A Praça da República com todo o seu património arquitetónico envolvente, foi palco e cenário no dia 22 de setembro, para recriação de um mercado tradicional e uma desfolhada produzida etnograficamente pelo Grupo Folclórico “Os Moliceiros de Ovar”, e organização da Câmara Municipal de Ovar no âmbito da programação cultural do Museu Júlio Dinis que tem como diretor, António França.
José Lopes (*)
(texto e fotos)
Durante a tarde o Grupo Folclórico representativo do lugar da Marinha em Ovar, de características essencialmente rurais, dinamizou a recriação de um mercado tradicional com produtos locais, hortícolas e cereais, panificação, aves, tecelagem e outros trabalhos e produtos artesanais. Uma espécie de ensaio para o evento de raízes populares que veio a ser proporcionado à noite com a recriação de uma desfolhada, perante muitas dezenas de participantes que no final foram convidados a vivenciarem aquela experiencia única, nomeadamente para as muitas crianças presentes nesta coreografia de ambiente rural.

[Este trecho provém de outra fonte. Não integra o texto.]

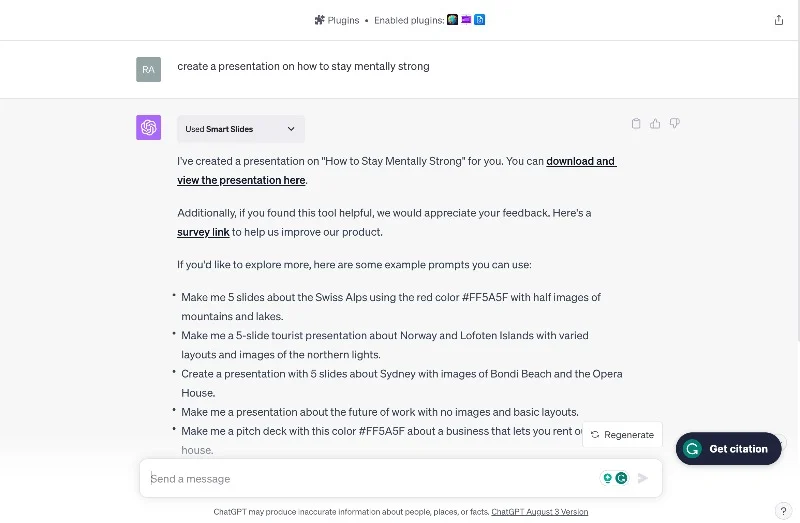The image size is (800, 523).
Task: Click the Send a message input field
Action: click(x=370, y=478)
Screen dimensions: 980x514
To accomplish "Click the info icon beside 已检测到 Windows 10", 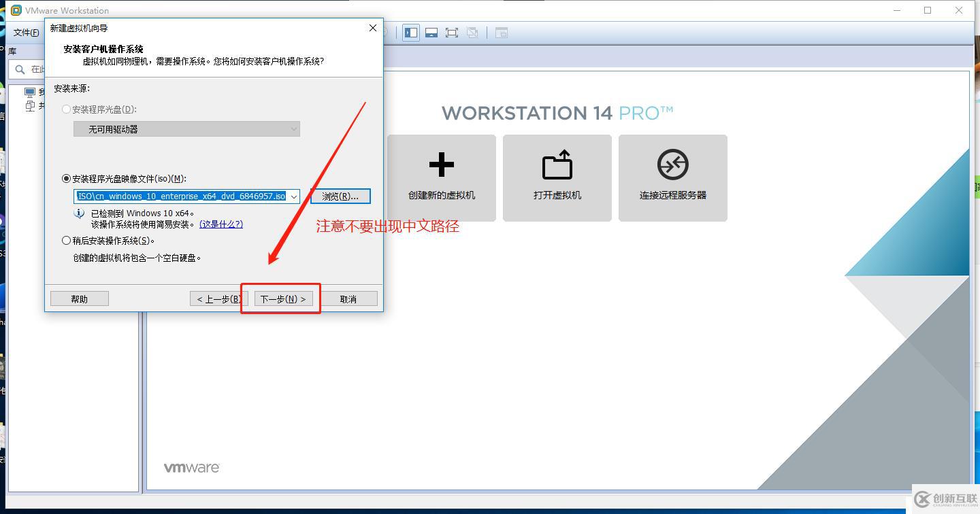I will click(79, 213).
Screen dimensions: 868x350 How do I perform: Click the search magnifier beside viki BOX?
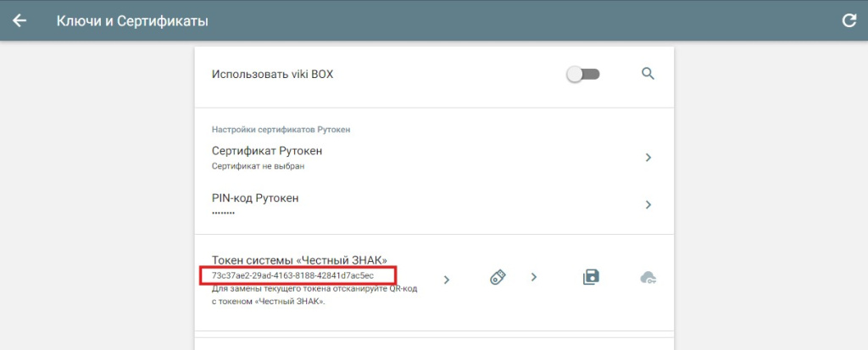(648, 74)
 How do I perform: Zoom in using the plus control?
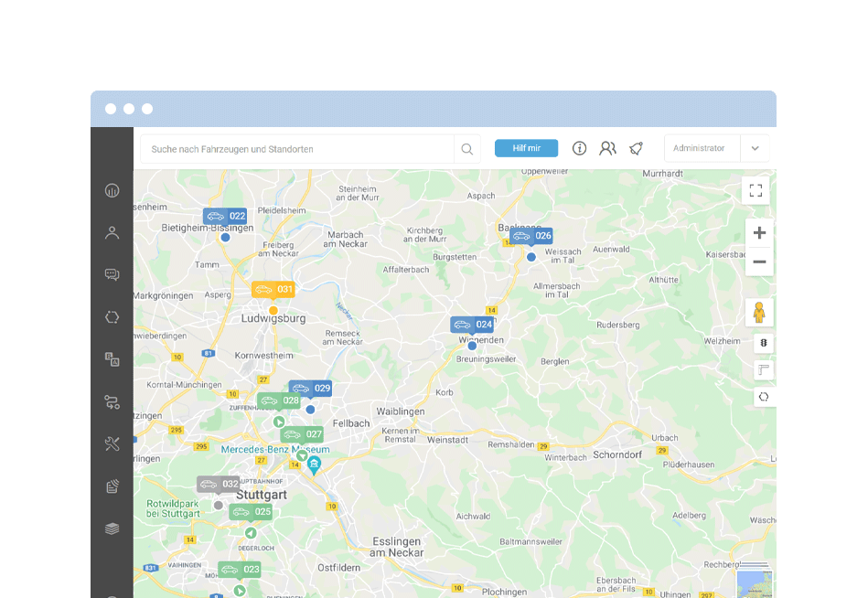758,232
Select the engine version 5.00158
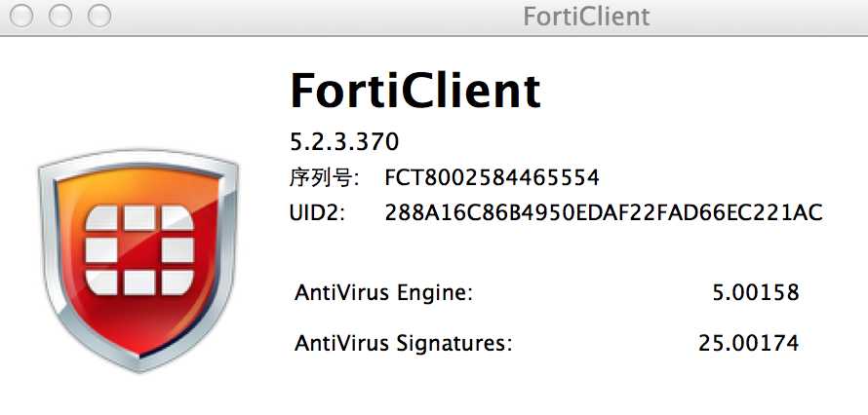The image size is (868, 415). [x=755, y=292]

Como salientou o vereador da cultura do Município de Ovar, Alexandre Rosas, tal temática, cultural e pedagógica, a exemplo das desfolhadas, foram absorvidas pelo escritor Júlio Dinis, “que dedicou um capítulo completo na sua obra, As Pupilas do Senhor Reitor, a estas vivências do povo em Ovar”. Uma relação de tais atividades nas aldeias com o escritor, que o Museu Júlio Dinis promove e dinamiza, com momentos como os que foram recriados, com Manuel Valente do Grupo Folclórico “Os Moliceiros de Ovar” a fazer a apresentação do espetáculo etnográfico, lembrando pormenores e curiosidades desta tradição, que pelo Outono reunia as comunidades trabalhadoras do campo, para comunitariamente, remover da espiga do milho o folhelho que a envolve.
Desenvolvidas as diferentes tarefas da desfolhada, que se podiam ainda designar, esfolhada, escapelada ou escamisada, em função das tradições de cada aldeia. A noite foi animando sempre que era encontrada a espiga vermelha ou o milho-rei, que dava direito a abraçar todos os presentes. Não faltaram os personagens de serandeiros como manda a tradição, que incluiu um convívio com baile no final com todos os presentes.
O Museu Júlio Dinis lembrou tambem com esta atividade, que “o milho, originário da América Central, trazido com as grandes navegações do séc. XVI e o início do processo de colonização da América, foi responsável por grandes modificações culturais, sociais e económicas” e que, “em Portugal, a cultura do milho decorre no período primavera/verão, sobretudo no Minho, Douro e Beira Litoral (região onde se inscreve Ovar), quando o tempo é mais quente…”. Ritmos de ciclos produtivos, que só mesmo este tipo de recriações das tradições, podem preservar tais memórias, como as desfolhadas, que Júlio Dinis, na sua estadia em Ovar, no ano de 1863, fixou no seu romance “As Pupilas do Senhor Reitor”.